:: Исходный текст

И вот страшной угрозой встала над человечеством игрушка безумных разжигателей войны, атомная бомба. Мир разделился на два лагеря. И в эфире из норвежского города Осло на пяти языках раздалось слово человека, перед которым даже враги снимают шапку:
«Я поднимаю голос вместе с теми людьми, которые считают сейчас своим долгом предупредить общественность словом и пером…»[8]
20 июня 1957 г.
Брюссельская всемирная выставка 1958 года
Вводное слово
Говорят, лучший способ научиться плавать — это бесстрашно кинуться в море.

::::
:: Предоставленные строки

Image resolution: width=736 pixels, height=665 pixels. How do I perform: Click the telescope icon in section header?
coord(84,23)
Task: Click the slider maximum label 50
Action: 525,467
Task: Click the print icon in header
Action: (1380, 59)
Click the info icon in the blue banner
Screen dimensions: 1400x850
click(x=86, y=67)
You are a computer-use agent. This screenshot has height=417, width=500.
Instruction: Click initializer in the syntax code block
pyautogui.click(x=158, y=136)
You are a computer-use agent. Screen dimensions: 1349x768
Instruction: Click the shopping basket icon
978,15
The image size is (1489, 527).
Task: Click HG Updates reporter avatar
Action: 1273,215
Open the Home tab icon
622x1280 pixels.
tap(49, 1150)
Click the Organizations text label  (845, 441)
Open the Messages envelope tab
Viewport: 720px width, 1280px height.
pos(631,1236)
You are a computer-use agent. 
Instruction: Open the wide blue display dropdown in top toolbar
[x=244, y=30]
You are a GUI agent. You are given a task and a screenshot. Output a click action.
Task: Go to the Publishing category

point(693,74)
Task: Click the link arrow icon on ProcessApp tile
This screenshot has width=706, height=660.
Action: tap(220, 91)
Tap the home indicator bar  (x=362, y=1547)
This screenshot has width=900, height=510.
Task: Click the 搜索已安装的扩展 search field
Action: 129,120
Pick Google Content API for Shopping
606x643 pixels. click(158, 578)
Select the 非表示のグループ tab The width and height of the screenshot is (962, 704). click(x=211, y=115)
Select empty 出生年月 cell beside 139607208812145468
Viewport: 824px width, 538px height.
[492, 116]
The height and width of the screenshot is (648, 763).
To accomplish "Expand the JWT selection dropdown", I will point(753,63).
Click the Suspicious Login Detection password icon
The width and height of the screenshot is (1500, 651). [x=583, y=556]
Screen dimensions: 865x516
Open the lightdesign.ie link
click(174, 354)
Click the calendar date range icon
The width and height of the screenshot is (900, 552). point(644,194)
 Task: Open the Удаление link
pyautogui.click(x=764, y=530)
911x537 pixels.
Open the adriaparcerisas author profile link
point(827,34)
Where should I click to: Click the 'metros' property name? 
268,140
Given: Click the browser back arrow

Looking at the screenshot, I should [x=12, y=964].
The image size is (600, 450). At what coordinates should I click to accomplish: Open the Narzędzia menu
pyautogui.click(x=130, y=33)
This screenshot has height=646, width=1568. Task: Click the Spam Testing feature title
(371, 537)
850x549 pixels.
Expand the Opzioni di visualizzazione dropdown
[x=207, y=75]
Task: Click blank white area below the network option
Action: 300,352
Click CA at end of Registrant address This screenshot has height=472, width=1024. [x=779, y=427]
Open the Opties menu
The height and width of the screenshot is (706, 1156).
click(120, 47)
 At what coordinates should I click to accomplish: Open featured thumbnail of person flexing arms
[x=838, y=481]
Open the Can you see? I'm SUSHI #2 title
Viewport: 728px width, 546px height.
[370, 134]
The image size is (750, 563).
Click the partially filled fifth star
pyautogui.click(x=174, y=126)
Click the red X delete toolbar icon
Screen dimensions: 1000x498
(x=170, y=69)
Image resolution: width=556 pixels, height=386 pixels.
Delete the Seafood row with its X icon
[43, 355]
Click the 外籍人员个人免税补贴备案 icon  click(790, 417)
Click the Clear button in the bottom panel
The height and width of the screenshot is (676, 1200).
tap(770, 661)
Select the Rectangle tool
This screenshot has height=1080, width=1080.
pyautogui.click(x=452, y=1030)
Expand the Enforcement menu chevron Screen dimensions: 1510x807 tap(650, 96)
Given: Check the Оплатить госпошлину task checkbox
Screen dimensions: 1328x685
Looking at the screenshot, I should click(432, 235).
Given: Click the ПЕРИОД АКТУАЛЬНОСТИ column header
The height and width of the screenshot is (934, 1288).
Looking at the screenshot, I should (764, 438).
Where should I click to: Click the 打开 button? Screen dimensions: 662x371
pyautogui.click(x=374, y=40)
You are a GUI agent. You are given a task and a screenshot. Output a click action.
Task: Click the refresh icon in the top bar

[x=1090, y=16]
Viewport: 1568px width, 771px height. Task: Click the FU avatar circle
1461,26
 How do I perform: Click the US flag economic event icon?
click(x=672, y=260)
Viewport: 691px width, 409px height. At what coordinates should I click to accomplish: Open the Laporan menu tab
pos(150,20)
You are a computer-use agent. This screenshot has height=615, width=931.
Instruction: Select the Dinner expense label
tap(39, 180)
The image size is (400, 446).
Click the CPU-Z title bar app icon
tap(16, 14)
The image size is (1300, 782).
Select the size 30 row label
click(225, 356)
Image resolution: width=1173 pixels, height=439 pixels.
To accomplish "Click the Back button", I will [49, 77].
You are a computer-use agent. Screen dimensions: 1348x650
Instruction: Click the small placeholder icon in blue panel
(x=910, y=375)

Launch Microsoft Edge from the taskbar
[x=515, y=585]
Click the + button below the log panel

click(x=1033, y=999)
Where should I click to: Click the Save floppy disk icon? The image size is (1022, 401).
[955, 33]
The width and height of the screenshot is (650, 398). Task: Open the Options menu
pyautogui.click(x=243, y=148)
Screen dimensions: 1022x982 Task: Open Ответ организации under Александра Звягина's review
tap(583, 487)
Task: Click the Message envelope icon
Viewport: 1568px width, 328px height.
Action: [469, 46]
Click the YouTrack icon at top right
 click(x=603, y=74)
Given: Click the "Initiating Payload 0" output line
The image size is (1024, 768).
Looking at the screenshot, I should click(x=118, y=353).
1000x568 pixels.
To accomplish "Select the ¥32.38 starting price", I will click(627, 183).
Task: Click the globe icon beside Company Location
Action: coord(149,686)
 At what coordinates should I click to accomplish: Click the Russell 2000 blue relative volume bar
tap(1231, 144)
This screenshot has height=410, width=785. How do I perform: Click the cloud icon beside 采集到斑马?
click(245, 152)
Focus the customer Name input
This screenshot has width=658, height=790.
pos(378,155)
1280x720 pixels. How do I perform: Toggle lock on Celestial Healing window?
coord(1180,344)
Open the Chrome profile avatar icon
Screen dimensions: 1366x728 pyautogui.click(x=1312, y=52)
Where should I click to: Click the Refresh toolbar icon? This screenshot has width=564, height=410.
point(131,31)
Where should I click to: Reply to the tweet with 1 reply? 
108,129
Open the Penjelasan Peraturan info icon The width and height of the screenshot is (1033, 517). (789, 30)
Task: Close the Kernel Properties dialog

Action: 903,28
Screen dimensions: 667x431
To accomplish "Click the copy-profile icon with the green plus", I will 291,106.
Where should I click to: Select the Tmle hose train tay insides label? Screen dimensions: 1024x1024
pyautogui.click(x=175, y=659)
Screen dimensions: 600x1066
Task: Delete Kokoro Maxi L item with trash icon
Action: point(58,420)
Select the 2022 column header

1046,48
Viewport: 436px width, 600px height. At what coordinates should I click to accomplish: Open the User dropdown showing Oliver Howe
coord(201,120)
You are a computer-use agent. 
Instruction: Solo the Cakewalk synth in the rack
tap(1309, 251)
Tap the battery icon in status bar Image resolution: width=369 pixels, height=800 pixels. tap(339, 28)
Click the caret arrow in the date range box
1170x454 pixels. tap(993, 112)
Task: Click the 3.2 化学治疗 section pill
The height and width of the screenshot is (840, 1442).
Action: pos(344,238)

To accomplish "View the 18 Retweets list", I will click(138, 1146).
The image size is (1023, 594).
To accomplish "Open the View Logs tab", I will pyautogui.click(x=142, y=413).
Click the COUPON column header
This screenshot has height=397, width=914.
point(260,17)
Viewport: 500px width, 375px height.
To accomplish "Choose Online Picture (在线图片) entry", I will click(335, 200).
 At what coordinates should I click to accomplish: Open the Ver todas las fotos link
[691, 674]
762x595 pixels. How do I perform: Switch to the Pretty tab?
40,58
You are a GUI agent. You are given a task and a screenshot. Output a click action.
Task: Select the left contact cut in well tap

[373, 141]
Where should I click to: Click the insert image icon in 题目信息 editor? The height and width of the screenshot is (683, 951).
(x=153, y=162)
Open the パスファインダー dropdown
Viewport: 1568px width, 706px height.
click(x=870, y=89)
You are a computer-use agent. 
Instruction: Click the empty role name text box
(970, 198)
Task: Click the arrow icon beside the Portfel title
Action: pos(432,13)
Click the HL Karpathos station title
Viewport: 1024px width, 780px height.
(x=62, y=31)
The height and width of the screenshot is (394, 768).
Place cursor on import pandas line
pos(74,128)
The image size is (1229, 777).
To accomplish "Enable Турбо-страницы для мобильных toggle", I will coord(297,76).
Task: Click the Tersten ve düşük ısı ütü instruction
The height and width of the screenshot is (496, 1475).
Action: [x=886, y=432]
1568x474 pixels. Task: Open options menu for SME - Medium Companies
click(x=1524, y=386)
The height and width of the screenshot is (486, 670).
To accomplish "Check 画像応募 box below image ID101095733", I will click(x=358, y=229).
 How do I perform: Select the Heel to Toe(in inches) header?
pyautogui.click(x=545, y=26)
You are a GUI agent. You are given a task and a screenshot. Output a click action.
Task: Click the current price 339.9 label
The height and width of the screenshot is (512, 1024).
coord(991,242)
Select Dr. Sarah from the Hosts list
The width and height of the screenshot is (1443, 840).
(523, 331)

::::

Из какого города, по словам исходного текста, раздалось в эфире слово человека, перед которым даже враги снимают шапку?

Ваше решение
Из норвежского города Осло.